**TASK TO CARRY OUT**
Your answer must hold only the lines below from the line containing "V4.0.6 (922, 1981)" through the line containing "爆笑男女 爆损,马上就翻脸儿的节奏啊! (833, 1464)", each reproduced exactly.

**THE DATA**
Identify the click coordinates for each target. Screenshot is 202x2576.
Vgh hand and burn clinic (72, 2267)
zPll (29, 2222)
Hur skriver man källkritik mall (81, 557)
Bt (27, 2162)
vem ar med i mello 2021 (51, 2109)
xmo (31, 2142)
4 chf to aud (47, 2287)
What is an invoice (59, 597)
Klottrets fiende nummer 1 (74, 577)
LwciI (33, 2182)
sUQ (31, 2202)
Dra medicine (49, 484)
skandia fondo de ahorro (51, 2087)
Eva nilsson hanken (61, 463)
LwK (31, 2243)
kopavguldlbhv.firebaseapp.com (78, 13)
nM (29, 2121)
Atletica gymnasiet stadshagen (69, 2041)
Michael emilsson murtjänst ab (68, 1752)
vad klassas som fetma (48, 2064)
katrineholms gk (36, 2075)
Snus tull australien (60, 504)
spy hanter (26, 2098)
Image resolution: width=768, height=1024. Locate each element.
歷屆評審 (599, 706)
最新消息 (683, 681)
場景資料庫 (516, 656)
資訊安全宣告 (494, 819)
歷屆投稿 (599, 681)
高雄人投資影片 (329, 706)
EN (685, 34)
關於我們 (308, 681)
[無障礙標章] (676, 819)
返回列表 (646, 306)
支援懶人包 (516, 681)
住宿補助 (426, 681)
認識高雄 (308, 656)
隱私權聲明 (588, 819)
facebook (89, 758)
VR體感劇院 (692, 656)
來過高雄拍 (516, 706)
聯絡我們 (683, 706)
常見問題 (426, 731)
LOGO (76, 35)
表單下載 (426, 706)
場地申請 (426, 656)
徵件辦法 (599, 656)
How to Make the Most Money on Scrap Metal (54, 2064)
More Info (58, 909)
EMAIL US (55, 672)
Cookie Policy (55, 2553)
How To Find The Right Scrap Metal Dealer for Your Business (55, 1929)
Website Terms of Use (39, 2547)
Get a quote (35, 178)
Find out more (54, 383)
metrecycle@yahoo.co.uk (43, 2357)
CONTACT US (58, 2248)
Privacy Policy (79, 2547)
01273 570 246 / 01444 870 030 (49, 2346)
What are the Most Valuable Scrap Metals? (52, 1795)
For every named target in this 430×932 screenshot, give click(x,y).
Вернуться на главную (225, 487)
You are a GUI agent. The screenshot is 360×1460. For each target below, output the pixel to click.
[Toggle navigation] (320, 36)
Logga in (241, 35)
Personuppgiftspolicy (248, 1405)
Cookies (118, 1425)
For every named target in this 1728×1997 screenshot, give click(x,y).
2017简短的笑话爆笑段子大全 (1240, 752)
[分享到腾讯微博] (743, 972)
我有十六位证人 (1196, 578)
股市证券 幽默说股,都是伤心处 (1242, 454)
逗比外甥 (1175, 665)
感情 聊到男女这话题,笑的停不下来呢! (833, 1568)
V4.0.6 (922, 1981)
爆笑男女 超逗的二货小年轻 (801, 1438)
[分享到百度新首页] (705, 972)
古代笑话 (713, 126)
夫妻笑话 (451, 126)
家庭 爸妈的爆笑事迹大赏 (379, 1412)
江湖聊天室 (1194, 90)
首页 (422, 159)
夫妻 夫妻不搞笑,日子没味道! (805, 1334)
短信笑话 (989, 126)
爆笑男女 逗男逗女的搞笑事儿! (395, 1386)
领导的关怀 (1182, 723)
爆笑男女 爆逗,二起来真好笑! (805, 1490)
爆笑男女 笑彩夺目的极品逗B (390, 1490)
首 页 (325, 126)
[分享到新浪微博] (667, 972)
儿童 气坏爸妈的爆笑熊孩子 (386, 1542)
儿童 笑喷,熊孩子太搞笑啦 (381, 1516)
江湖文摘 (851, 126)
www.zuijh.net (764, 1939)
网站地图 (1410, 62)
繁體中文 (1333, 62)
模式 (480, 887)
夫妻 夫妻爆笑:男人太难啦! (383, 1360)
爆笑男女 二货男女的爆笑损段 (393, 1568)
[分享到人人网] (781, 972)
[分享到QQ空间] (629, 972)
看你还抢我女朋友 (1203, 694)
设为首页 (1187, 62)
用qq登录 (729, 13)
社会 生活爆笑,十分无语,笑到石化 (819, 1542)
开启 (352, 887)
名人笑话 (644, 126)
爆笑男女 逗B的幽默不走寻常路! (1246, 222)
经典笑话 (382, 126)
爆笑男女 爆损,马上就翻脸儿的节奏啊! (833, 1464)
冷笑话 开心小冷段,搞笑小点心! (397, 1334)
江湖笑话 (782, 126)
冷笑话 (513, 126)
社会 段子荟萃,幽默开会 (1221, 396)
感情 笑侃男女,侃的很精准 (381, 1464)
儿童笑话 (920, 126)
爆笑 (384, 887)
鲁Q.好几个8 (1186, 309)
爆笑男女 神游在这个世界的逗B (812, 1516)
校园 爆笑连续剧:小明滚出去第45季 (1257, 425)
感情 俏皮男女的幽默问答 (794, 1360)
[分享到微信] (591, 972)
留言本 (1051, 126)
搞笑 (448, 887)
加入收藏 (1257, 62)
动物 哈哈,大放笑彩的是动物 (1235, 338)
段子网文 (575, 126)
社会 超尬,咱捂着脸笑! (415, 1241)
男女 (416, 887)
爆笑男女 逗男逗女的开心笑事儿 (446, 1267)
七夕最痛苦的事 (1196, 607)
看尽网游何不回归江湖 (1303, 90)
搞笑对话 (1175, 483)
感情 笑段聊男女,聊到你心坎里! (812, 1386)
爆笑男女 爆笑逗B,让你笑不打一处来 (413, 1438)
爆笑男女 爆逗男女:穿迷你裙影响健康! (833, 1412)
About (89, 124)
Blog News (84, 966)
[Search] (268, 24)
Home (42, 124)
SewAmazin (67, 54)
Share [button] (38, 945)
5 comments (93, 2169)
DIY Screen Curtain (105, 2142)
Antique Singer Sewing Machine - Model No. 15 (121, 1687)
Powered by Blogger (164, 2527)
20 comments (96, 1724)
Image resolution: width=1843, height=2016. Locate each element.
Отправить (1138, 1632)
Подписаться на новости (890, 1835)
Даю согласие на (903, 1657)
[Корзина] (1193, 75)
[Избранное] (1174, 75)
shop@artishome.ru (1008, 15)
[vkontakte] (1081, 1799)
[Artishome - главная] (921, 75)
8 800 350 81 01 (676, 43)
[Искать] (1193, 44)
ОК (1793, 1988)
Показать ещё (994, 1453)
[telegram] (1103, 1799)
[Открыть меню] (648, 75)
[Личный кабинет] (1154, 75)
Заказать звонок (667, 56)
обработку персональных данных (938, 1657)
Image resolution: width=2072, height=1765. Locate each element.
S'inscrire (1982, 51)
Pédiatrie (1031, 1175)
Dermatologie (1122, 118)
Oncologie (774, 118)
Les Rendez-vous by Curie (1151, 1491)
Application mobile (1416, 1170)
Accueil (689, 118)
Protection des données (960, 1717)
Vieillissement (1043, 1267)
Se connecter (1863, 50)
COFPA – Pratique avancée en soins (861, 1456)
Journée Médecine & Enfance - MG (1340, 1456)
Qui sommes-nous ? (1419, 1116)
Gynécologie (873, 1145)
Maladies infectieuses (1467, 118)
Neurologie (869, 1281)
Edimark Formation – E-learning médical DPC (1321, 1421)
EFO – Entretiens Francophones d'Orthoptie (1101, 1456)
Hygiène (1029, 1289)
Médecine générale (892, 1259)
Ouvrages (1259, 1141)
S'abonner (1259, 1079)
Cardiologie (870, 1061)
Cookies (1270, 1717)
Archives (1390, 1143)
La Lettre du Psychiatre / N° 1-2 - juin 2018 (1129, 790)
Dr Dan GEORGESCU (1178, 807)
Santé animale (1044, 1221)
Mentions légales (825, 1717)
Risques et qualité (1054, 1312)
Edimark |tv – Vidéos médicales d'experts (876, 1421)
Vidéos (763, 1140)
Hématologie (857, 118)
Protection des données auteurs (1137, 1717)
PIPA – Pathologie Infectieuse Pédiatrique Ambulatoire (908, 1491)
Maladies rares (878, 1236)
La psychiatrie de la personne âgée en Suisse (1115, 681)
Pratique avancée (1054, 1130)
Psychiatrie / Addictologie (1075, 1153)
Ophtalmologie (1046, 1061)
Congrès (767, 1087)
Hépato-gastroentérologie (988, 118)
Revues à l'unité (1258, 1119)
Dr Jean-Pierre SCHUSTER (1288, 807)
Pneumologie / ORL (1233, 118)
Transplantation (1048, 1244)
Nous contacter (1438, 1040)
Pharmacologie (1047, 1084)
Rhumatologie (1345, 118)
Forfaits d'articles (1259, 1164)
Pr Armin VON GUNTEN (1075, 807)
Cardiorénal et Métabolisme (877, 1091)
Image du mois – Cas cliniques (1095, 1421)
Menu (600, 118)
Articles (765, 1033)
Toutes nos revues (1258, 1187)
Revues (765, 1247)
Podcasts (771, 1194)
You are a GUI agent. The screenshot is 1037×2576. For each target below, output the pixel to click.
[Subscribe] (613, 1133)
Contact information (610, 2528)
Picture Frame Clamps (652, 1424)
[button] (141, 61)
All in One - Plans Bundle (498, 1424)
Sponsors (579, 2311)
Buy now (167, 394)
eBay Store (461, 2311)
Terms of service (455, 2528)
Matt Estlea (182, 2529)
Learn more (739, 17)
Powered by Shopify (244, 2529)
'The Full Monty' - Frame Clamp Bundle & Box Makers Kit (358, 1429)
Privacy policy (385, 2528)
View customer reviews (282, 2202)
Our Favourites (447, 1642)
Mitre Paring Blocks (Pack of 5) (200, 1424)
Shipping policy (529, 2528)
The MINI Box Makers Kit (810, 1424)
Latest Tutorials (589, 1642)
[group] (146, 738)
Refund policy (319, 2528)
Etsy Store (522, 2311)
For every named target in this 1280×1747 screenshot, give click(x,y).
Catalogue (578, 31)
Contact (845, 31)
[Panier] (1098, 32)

**ANSWER**
V4.0.6 (922, 1981)
爆笑男女 超逗的二货小年轻 (801, 1438)
[分享到百度新首页] (705, 972)
古代笑话 (713, 126)
夫妻笑话 (451, 126)
家庭 爸妈的爆笑事迹大赏 (379, 1412)
江湖聊天室 (1194, 90)
首页 (422, 159)
夫妻 夫妻不搞笑,日子没味道! (805, 1334)
短信笑话 (989, 126)
爆笑男女 逗男逗女的搞笑事儿! (395, 1386)
领导的关怀 (1182, 723)
爆笑男女 爆逗,二起来真好笑! (805, 1490)
爆笑男女 笑彩夺目的极品逗B (390, 1490)
首 页 (325, 126)
[分享到新浪微博] (667, 972)
儿童 气坏爸妈的爆笑熊孩子 (386, 1542)
儿童 笑喷,熊孩子太搞笑啦 (381, 1516)
江湖文摘 (851, 126)
www.zuijh.net (764, 1939)
网站地图 (1410, 62)
繁體中文 (1333, 62)
模式 (480, 887)
夫妻 夫妻爆笑:男人太难啦! (383, 1360)
爆笑男女 二货男女的爆笑损段 (393, 1568)
[分享到人人网] (781, 972)
[分享到QQ空间] (629, 972)
看你还抢我女朋友 (1203, 694)
设为首页 (1187, 62)
用qq登录 (729, 13)
社会 生活爆笑,十分无语,笑到石化 (819, 1542)
开启 (352, 887)
名人笑话 (644, 126)
爆笑男女 逗B的幽默不走寻常路! (1246, 222)
经典笑话 (382, 126)
爆笑男女 爆损,马上就翻脸儿的节奏啊! (833, 1464)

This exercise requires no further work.